The AFC declared on Monday last that it would be contesting the November 12 local government elections on its own. It could be that in the discussions between the parties the AFC put forward for the local government elections the same formula agreed in the Cummingsburg Accord, signed by the parties on February 14, 2015. Under that formula, the AFC got 40 percent of the seats in the National Assembly and of ministries. Far higher than its showing in the two previous elections, this percentage was necessary for APNU to entice the AFC, because a coalition was necessary to defeat the PPP. The apportionment was retained for the last local government elections but it is clear that APNU has now likely proposed a smaller proportion for the AFC, which the latter has clearly refused to accept.

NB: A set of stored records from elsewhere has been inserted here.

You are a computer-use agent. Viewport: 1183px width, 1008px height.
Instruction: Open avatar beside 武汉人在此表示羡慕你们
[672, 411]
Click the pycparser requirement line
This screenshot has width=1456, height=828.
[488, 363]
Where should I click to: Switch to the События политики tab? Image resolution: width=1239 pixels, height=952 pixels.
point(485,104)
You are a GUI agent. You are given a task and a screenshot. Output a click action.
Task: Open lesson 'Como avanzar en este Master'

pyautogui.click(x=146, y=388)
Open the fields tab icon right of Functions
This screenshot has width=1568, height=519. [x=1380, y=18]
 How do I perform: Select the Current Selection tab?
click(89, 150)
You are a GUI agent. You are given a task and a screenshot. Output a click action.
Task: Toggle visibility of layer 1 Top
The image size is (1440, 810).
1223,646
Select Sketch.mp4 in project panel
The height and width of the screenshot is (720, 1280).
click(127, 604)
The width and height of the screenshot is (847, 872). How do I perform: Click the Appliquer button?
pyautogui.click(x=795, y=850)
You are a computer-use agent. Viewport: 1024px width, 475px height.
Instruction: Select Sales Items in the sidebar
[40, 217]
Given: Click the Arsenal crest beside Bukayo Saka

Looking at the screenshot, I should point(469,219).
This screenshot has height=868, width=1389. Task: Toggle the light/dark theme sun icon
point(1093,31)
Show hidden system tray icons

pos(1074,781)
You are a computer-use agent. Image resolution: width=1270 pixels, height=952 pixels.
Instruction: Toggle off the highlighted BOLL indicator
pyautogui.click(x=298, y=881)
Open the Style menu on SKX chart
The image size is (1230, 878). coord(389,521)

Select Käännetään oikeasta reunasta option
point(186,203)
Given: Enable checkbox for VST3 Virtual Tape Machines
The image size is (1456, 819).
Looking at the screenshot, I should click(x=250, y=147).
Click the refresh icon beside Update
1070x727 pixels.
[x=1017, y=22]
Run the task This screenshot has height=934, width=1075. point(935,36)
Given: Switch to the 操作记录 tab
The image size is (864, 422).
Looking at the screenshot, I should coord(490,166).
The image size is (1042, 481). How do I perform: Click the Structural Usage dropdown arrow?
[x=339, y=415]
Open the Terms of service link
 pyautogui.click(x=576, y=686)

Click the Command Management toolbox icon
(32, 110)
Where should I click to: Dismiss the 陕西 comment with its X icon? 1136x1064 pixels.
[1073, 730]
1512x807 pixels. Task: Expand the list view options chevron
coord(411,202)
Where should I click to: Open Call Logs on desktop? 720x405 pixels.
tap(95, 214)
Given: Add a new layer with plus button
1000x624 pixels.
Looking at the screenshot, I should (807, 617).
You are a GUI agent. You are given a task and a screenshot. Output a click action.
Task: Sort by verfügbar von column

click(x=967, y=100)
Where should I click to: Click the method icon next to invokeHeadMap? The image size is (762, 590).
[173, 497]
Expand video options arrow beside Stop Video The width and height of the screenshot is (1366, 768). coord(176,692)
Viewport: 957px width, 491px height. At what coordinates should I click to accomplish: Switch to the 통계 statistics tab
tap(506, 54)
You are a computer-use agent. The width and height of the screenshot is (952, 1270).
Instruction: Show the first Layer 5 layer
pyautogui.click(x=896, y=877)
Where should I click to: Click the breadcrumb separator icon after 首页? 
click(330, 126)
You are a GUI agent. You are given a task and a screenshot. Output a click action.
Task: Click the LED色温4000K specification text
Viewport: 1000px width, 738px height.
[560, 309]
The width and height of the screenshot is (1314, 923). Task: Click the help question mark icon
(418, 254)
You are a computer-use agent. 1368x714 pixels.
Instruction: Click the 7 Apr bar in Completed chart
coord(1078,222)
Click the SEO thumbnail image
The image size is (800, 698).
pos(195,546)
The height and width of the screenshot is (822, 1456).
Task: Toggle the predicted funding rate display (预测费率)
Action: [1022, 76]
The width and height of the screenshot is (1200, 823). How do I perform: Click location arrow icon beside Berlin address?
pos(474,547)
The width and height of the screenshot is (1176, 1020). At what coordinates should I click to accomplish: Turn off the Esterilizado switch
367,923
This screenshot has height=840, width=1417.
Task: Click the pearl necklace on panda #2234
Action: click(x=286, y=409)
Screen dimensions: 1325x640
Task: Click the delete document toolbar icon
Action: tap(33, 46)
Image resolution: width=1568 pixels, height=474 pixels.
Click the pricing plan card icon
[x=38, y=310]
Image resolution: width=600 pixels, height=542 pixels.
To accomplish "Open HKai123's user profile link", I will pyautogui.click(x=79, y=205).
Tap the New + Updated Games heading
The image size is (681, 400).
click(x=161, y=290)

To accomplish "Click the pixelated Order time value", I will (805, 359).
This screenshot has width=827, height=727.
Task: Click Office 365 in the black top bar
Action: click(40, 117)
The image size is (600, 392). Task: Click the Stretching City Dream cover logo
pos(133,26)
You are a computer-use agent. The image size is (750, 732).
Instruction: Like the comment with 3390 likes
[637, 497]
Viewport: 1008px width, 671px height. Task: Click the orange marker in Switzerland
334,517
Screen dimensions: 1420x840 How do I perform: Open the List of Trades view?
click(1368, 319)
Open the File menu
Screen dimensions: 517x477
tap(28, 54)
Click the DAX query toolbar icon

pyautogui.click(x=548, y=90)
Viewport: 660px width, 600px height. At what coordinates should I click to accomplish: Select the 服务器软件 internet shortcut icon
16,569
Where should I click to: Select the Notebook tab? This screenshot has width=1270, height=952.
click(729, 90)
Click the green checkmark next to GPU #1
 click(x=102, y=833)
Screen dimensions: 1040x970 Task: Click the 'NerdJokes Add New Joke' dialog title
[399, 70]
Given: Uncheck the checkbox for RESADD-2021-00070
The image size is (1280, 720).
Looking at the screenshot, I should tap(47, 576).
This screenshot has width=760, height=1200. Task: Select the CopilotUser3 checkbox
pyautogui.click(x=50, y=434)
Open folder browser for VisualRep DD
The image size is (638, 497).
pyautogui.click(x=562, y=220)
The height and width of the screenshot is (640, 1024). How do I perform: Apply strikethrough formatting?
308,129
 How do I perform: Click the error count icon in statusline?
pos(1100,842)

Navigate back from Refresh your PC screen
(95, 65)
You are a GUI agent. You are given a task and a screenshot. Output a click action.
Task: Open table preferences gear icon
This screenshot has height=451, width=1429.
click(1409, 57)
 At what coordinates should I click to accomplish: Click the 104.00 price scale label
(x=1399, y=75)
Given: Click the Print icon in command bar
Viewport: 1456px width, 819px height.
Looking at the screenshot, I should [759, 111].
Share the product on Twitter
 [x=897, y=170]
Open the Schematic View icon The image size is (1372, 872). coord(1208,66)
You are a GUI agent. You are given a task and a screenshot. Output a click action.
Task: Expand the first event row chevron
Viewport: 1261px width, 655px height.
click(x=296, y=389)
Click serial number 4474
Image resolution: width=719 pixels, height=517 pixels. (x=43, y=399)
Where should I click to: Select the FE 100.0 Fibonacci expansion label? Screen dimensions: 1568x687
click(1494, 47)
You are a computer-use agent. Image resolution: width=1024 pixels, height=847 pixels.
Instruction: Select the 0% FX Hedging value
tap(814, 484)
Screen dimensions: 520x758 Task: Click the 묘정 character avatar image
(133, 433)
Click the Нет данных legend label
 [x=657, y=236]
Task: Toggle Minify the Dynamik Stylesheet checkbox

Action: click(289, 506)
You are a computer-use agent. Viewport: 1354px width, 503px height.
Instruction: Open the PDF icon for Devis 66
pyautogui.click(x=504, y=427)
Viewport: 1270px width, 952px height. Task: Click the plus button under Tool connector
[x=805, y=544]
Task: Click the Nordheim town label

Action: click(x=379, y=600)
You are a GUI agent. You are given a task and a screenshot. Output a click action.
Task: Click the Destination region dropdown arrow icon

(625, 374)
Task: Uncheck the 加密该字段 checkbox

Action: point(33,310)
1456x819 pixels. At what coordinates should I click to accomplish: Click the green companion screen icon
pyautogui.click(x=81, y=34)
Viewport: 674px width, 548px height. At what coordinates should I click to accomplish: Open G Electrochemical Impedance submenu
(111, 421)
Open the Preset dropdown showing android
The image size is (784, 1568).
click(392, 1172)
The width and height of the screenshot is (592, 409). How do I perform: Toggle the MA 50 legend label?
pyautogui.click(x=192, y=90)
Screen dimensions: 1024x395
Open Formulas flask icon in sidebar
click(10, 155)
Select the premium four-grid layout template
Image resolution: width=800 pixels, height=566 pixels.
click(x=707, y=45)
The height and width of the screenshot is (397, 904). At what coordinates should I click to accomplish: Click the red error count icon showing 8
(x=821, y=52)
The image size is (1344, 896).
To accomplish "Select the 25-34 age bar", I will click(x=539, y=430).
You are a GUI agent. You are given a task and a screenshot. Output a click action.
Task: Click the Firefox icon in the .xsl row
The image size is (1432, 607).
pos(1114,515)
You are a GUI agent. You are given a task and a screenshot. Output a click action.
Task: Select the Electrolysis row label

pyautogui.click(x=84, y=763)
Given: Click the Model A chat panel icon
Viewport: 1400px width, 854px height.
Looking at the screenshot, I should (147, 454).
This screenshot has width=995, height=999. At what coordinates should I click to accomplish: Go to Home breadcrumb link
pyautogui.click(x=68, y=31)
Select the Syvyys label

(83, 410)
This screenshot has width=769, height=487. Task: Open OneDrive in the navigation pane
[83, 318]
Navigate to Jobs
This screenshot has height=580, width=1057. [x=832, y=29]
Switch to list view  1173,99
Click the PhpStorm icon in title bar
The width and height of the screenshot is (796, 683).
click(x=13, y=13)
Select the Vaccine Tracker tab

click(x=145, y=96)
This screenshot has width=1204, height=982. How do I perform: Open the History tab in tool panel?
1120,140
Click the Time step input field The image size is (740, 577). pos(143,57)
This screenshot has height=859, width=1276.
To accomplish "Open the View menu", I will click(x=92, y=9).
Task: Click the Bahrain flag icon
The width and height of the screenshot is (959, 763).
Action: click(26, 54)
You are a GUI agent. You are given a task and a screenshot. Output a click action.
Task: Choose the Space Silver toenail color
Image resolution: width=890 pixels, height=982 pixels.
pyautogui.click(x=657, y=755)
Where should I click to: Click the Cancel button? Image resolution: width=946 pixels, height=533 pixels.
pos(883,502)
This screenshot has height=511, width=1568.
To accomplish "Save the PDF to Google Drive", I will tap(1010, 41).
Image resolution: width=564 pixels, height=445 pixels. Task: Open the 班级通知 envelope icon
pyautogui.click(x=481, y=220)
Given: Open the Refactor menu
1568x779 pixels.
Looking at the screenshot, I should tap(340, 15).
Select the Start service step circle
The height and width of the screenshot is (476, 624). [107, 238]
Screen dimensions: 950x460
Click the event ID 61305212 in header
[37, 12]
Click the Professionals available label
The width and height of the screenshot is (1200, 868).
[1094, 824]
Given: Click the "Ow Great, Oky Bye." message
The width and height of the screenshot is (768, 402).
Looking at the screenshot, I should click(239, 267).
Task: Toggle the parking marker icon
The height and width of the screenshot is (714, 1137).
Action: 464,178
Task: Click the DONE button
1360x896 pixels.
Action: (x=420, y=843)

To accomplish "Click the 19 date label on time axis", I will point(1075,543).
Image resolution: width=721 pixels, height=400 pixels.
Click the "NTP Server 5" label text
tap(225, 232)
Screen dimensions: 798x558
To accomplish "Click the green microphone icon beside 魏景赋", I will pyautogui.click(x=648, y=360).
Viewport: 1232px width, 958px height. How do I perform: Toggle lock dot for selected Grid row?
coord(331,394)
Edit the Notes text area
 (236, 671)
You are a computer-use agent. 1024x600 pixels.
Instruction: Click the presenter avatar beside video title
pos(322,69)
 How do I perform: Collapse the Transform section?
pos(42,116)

The failure to agree now hints at a likely similar failure in 2020 as APNU exercises dominance. Whether the coalition survives beyond 2020 or not, Minister Khemraj Ramjattan’s prediction that the AFC would be “dead meat” if it coalesces with APNU may still be realised. But both parties tried to put a brave face on the disagreement. The AFC’s statement said soothingly that the “…decision…does not, in any way, change the AFC’s position on coalition politics at the national level.” Mr. Trotman, displaying relief, said “the AFC was not rejected by APNU.” Reflecting these sentiments, President Granger said that both the AFC and APNU remain committed to coalition politics. But APNU has made a serious mistake in seeking to marginalise the AFC. It was the AFC that helped the coalition to clinch victory in 2015. If it demonstrates continuing resilience, it will be needed in 2020.
AFC’s public statements show that it welcomed the opportunity to test its electoral strength, although this could have been bravado, as it could hardly say otherwise. In any event, while local government elections is not the most accurate test because voter turnout is usually low, at just over 30 percent, there would be some indication as to whether the AFC would be capable of assisting APNU in gaining a majority in 2020 or if a coalition would fall short.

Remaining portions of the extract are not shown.